Every reward component is ground-truth arithmetic. The environment samples questions from pre-built banks, scores answers via normalized string equality, and aggregates with a closed-form episode bonus. No LLM judge, no circular reward.

Prior work & novelty

Prior “LLMs + time series” work lands in one of three buckets. None occupies the cell we target:

Prior work bucket	What it does	What it does not
Static TS benchmarks TS-Benchmark (ours, OpenReview); FreshRetailNet (arXiv:2505.16319); PSML (Nat. Sci. Data 2022); MIMIC-IV (Nat. Sci. Data 2022); Causal Chambers (Nat. MI 2024)	Construct labeled MCQ / regression tasks over TS datasets, graded by fixed rules	No RL-native environment contract, no sequential episodes, no post-training loop
TS-LLM composite RL rewards TimeMaster (arXiv:2506.13705); COUNTS (arXiv:2510.01116); SenTSR-Bench (arXiv:2602.19455)	Composite reward shaping (MSE + DTW + direction + quantile + ArcTan) for TS multimodal LLMs	No OpenEnv contract, no sequential MCQ episodes, reward is forecasting-centric
A2A evaluators Melady TS Green Agent (AgentBeats); other AgentBeats green agents	Score deployed purple agents on the benchmark through the A2A protocol	Not a training environment; no per-step RL signal, no environment state
TemporalBenchEnv (ours)	Sequential 9-step MCQ MDP over four TS datasets, structured Pydantic actions, terminal reward from ground-truth labels + coverage multiplier, OpenEnv + GRPO contract	Does not (yet) train numeric forecasting — T2/T4 reward is stubbed for future work

To our knowledge, no prior work exposes TS-Benchmark’s multi-dataset MCQ suite as an OpenEnv-native sequential MDP with verifiable terminal rewards suitable for GRPO post-training. The action space, reward decomposition, and sibling-env architecture follow the LotteryElicitationEnv lineage; the domain and task taxonomy follow our own Melady TS Green Agent.

What TemporalBenchEnv is

An OpenEnv-native sequential MDP in which an LLM agent answers nine MCQ questions — six from a primary domain and one each from the other three — earning per-step correctness and a terminal bonus that rewards cross-domain coverage.

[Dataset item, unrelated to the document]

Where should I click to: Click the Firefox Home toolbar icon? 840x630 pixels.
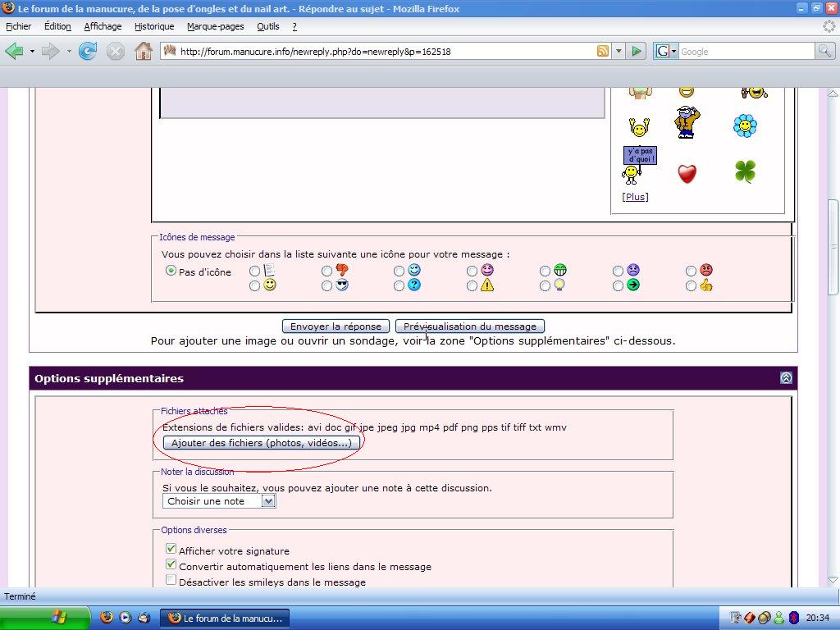(143, 51)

Each episode proceeds like this:

reset() samples nine TSQuestion records: 6 from the primary domain (default PSML), with T3 families round-robined for diversity, and 1 from each of the three non-primary domains. Final order is shuffled.
On turn t, the agent emits a TemporalBenchAction containing the MCQ label, plus optional confidence and reasoning fields.
The environment grades the answer via normalized string equality against question.answer (also accepting an option whose normalized text matches the ground truth), and returns the next question.
Per-step reward is alpha * correctness. Mid-episode bonuses are zero.
On the final step, the environment adds the terminal episode bonus: lambda_ep * (total_correct / N) * coverage_multiplier, where the multiplier is 1.0 if every one of the four domains contributed at least one correct answer, else 0.8.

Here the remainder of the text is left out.